Part four marks the first changeover of our holiday. After four days in Amsterdam we moved onto Brussels. Unfortunately, at this point four of our mates had to go home. Mr. Snooze and our Tall Friend (did I mention he’s 6’4”?) both had holidays booked with their respective Missus’ and had to get home before the thumbprints on their foreheads wore away. With them went Mr. Landscape and the Early Bird, who also lacked valid excuses, but at least we’d get a lie-in now.
With one last stop at our local, the waffle shop next door, we had an emotional hug goodbye complete with the arbitrary three pats on the back to make it manly. Given the horror of driving into the city, leaving Amsterdam was surprisingly easy, or perhaps the chaos had just become normal. A quick stop for petrol and lunch allowed everyone to make themselves more comfortable, except for our DJ who decided he was fine and then spent the rest of the journey cross-legged, you know, like a child does.
Brussels was a beautiful city to drive into, down by the river, on a tree-lined avenue which would have been lovely if it wasn’t for the cobbled street which left me with concussion and ruined my navigator’s time-lapse (I don’t know what was worse!) At the hostel we were split into a five and a three and put into six-berth rooms, meaning we had roommates. I was in the smaller group and after basic detective work (noticing pink suitcases and airport tags) we decided we were sharing with two American girls and a Swedish girl: the gloating began, because our friends, on the other hand, had a middle-aged English bloke. Regardless of the fact that the Swede turned out to be Canadian and the Americans unsocial and Spanish, I’d still say we won.
Our first real encounter with Brussels was unspectacular, a rainy Tuesday afternoon meant quiet streets as we searched for the city centre. That night, however, would change our opinions. Heading towards an Irish pub, we began our evening. Nice as it was though, we fancied a club. So, we asked the barman, an old Irish guy, looked like a leprechaun after a breakdown, for directions:
“You want a place with hard dance music or a place to dance with girls?” Unprepared for the euro-rave scene we opted for the latter.
“Oh you want to head for the red light district then!” Absolutely not what we said mate.

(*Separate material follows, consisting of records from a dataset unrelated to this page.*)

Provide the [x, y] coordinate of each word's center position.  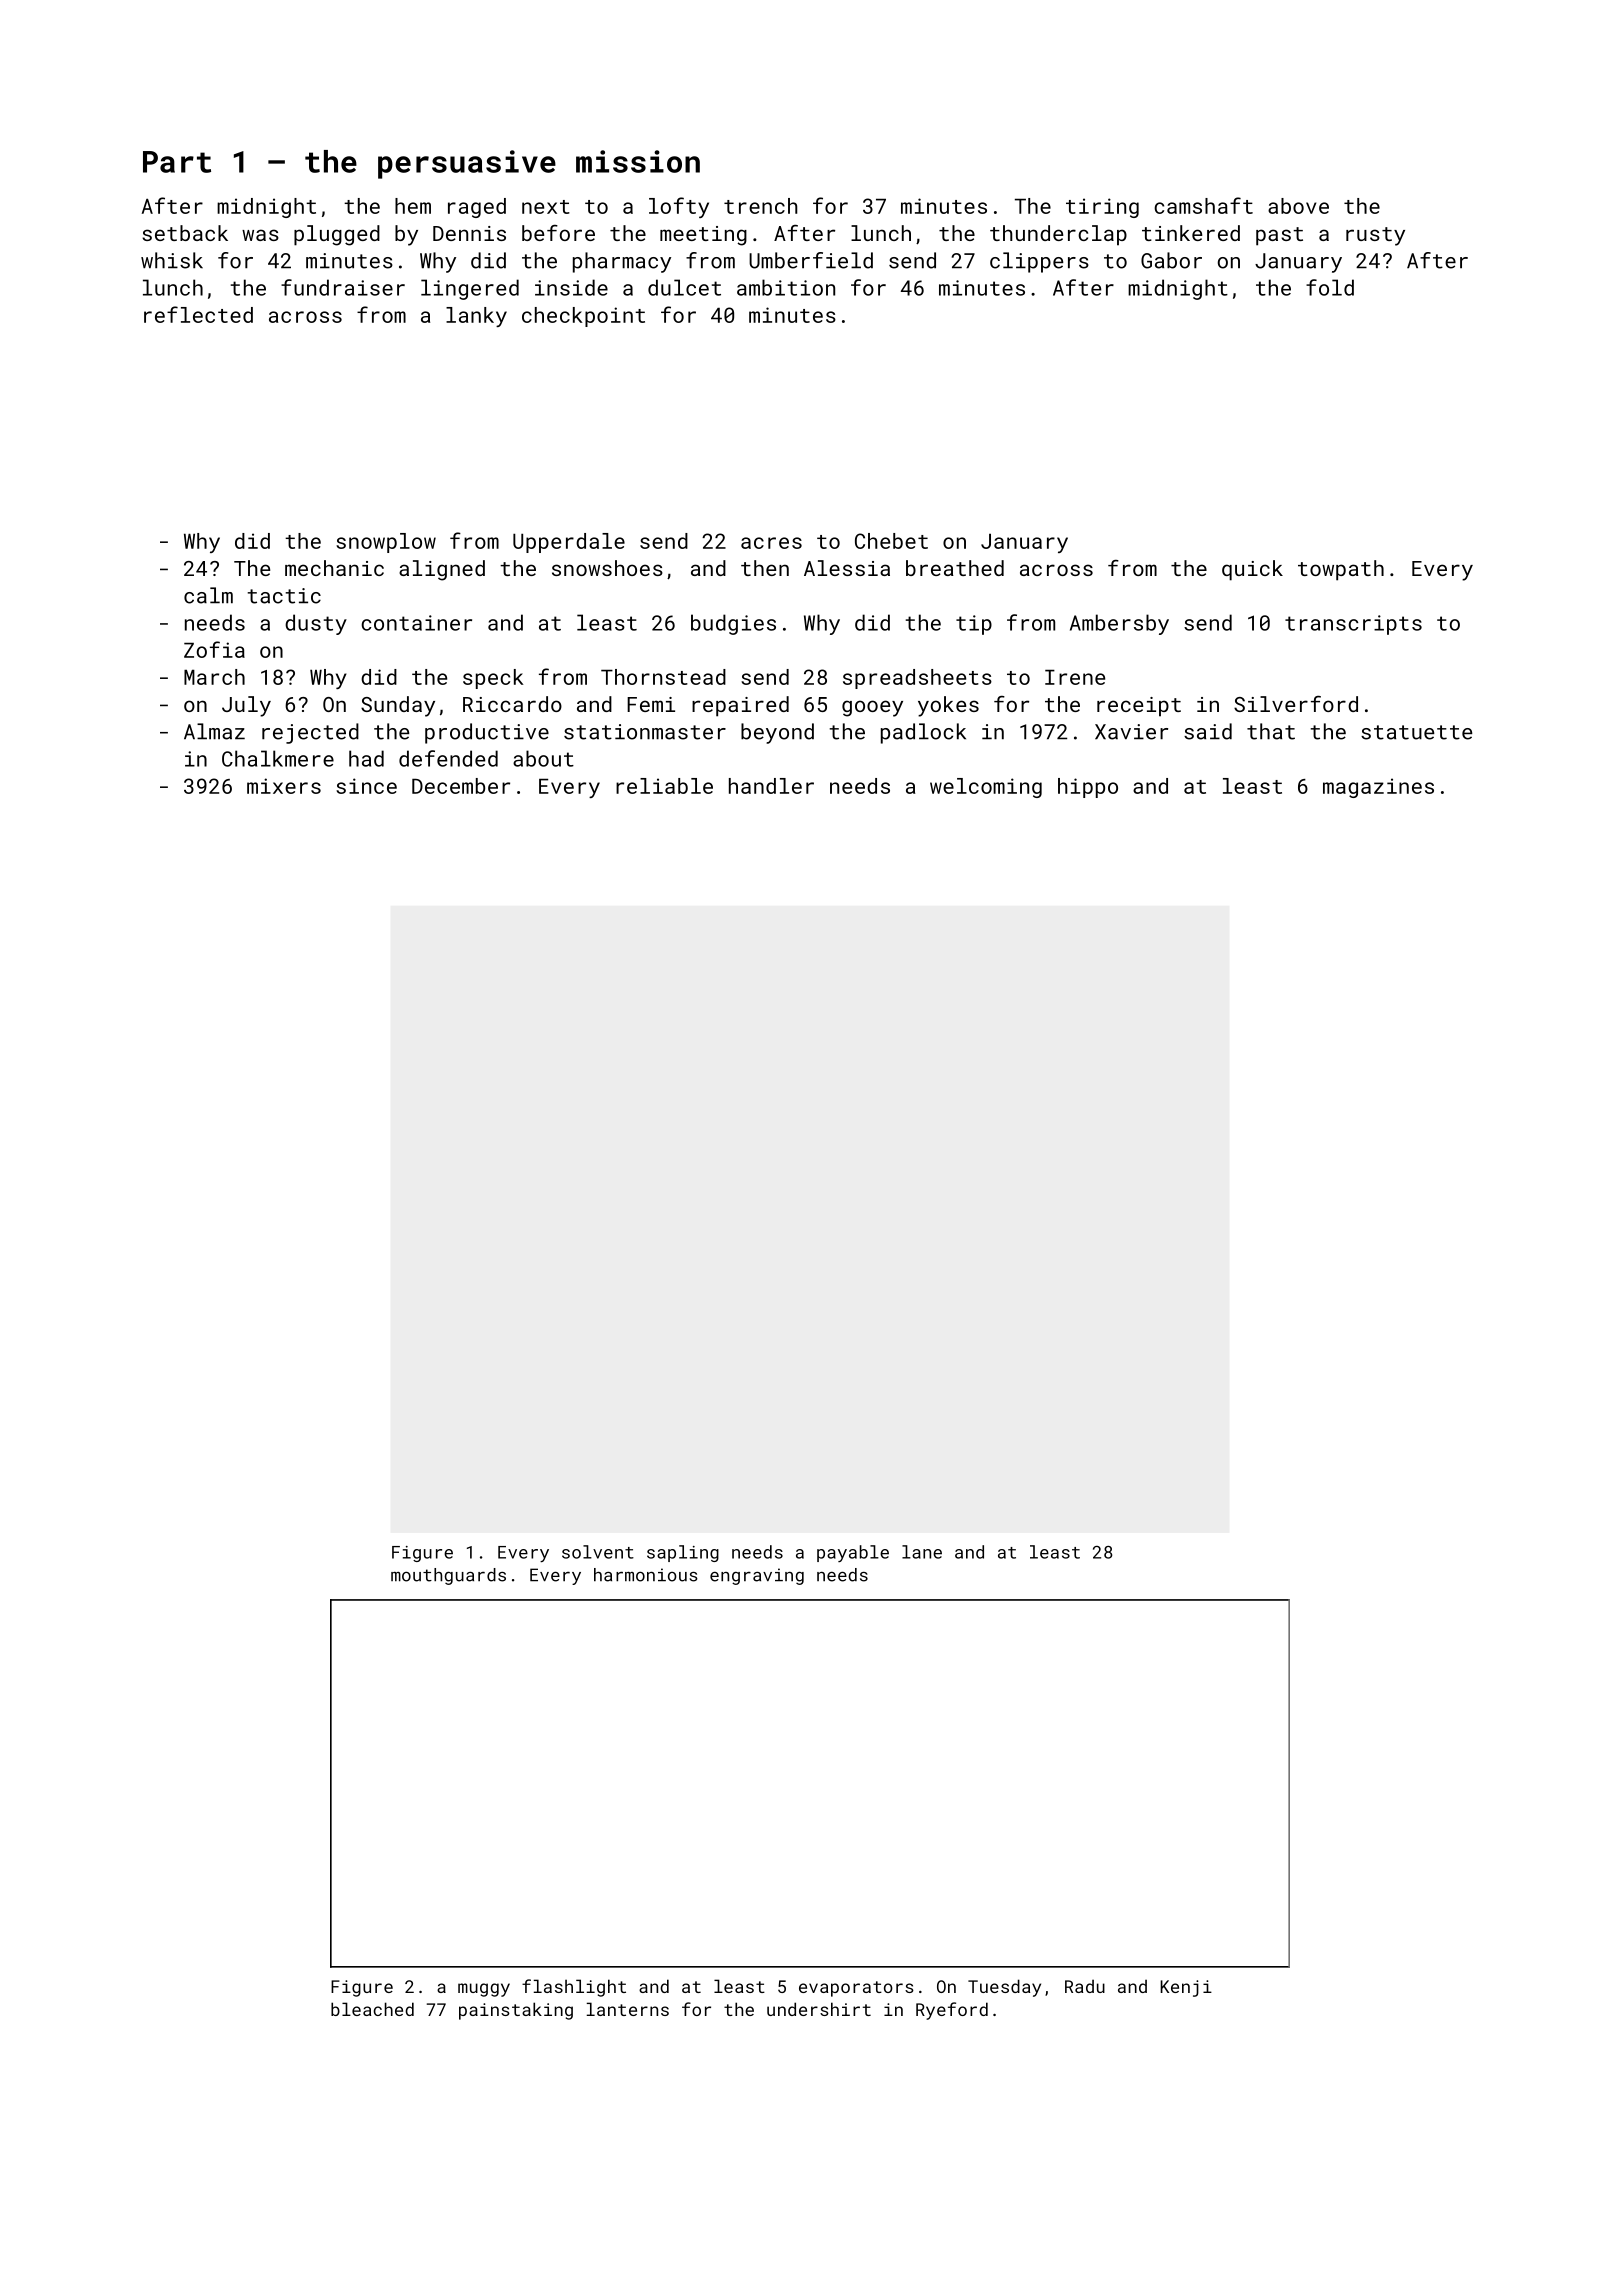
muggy [484, 1990]
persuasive [467, 164]
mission [638, 161]
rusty [1375, 236]
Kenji [1186, 1988]
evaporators [856, 1989]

“Careful though, there’s a little woman behind the counter as you walk in and if you mess with her girls she will put a bullet in you.” Right, brilliant.
Not that we had any intention of going there, or messing with her girls, or even introducing ourselves to her girls. We’re more of a “hi do you come here often?” take her home to meet your mother kind of group.
Finally, however, he sent us somewhere we’d enjoy, and bloody hell was it good.